一部屋に2段ベットを2つ設置する感じです。なので、施設全体では9㎡の洋室に4人、8㎡の洋室に4人×2で合計12人の収容定員とします。
簡易宿所の場合例外として全ての客室を多数人で使用しなければならないわけではないのですが、それはここでは割愛します。長くなりすぎるので。というか説明がけっこうめんどくさいのでw
ダイニングキッチンをどうするか
ダイニングキッチンの部分をどうするかは微妙ですが、ここでは帳場を設けてロビーとして使用しましょう。玄関からの人の出入りは帳場から常に確認できないといけないので扉はとっぱらいます。建築基準法での影響がでない限り、できれば廊下側の壁もなくしたいところです。

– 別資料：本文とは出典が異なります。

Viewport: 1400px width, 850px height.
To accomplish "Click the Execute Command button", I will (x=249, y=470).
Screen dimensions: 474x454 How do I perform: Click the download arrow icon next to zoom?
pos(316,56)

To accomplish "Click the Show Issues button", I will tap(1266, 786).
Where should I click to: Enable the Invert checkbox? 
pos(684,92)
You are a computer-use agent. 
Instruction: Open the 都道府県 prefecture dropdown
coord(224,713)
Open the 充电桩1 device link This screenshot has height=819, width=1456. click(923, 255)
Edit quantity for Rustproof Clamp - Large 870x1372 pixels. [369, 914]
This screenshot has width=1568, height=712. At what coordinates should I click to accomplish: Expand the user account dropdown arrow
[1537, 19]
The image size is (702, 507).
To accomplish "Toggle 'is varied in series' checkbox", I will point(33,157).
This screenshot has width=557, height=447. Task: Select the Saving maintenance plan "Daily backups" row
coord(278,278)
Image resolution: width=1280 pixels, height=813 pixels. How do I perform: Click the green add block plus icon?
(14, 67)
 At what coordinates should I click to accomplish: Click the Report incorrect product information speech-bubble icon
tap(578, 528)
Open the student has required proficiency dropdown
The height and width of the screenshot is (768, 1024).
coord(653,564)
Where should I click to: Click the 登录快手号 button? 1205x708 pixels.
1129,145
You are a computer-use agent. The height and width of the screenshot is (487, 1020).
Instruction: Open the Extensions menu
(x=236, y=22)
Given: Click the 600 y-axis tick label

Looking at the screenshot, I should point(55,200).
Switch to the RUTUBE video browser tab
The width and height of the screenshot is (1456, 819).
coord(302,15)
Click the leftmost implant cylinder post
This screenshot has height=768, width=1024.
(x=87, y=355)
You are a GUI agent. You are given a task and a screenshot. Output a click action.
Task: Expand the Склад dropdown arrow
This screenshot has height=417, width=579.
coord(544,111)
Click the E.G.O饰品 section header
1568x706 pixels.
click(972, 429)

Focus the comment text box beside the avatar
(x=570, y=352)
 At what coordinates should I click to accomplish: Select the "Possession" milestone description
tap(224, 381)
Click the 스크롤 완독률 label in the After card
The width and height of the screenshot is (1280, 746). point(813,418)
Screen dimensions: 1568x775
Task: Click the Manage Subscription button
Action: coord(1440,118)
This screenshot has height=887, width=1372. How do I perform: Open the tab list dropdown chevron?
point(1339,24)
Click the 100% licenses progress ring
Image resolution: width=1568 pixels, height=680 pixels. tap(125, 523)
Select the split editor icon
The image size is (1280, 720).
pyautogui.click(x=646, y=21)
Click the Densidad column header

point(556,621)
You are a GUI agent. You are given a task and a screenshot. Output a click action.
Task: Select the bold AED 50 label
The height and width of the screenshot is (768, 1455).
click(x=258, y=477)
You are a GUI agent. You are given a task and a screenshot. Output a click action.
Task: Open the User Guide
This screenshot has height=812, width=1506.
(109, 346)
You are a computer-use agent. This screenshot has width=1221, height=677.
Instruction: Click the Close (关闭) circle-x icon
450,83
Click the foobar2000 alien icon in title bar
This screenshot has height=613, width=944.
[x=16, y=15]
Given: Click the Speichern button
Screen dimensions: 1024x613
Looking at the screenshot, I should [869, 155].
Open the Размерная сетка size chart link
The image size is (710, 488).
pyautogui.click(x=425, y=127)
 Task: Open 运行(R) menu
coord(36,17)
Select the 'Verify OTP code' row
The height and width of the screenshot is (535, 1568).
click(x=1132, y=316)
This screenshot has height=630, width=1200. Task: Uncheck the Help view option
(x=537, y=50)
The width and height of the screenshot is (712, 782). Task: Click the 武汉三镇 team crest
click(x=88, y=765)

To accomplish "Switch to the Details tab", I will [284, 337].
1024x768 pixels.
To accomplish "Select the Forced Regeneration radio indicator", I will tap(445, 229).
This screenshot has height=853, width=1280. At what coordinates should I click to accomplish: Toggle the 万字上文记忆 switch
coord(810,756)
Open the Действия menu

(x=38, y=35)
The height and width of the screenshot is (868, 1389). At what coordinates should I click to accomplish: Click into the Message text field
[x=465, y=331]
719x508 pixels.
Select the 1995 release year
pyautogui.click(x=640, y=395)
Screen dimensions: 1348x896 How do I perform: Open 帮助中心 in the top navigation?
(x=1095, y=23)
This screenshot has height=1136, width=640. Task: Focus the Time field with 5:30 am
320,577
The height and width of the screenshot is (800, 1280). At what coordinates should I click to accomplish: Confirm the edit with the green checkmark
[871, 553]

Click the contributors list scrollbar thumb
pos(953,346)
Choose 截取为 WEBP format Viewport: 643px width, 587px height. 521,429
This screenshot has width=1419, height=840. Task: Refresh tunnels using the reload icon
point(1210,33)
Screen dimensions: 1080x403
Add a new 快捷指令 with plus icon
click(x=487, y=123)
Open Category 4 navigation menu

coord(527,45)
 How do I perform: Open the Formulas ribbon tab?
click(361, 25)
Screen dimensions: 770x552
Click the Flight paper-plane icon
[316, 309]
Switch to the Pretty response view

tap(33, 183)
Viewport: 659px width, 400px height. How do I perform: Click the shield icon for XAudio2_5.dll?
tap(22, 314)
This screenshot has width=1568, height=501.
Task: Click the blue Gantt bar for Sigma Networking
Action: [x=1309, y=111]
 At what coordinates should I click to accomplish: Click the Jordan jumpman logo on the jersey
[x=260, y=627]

まあ、とりあえずダイニングキッチンはフロントとロビー・フリースペースにしましょう。15㎡あれば管理人控え室のスペースもしっかりととれそうです。
トイレ(便器)の数
トイレ(便器)の数は全く足りません。収容定員が12人の施設ですのでトイレ(便器)は4つ必要になります。正確には便器数です。トイレ(便器)は1個しかありませんので、3つの増設は必須です。
便器としてカウントされるものに大便器、小便器の区分はないので大便器を2つ、小便器を1つ増設という形でもOKです。スペースがとれるかが一番の問題ですね。玄関左側に増設ぐらいしかないですね。
洗面設備の数
洗面設備は基本的には便器の数マイナス1なので、3つの洗面設備が必要となります。自治体によっては洗面設備の幅員や給水栓の距離なんか決まっていますので注意が必要です。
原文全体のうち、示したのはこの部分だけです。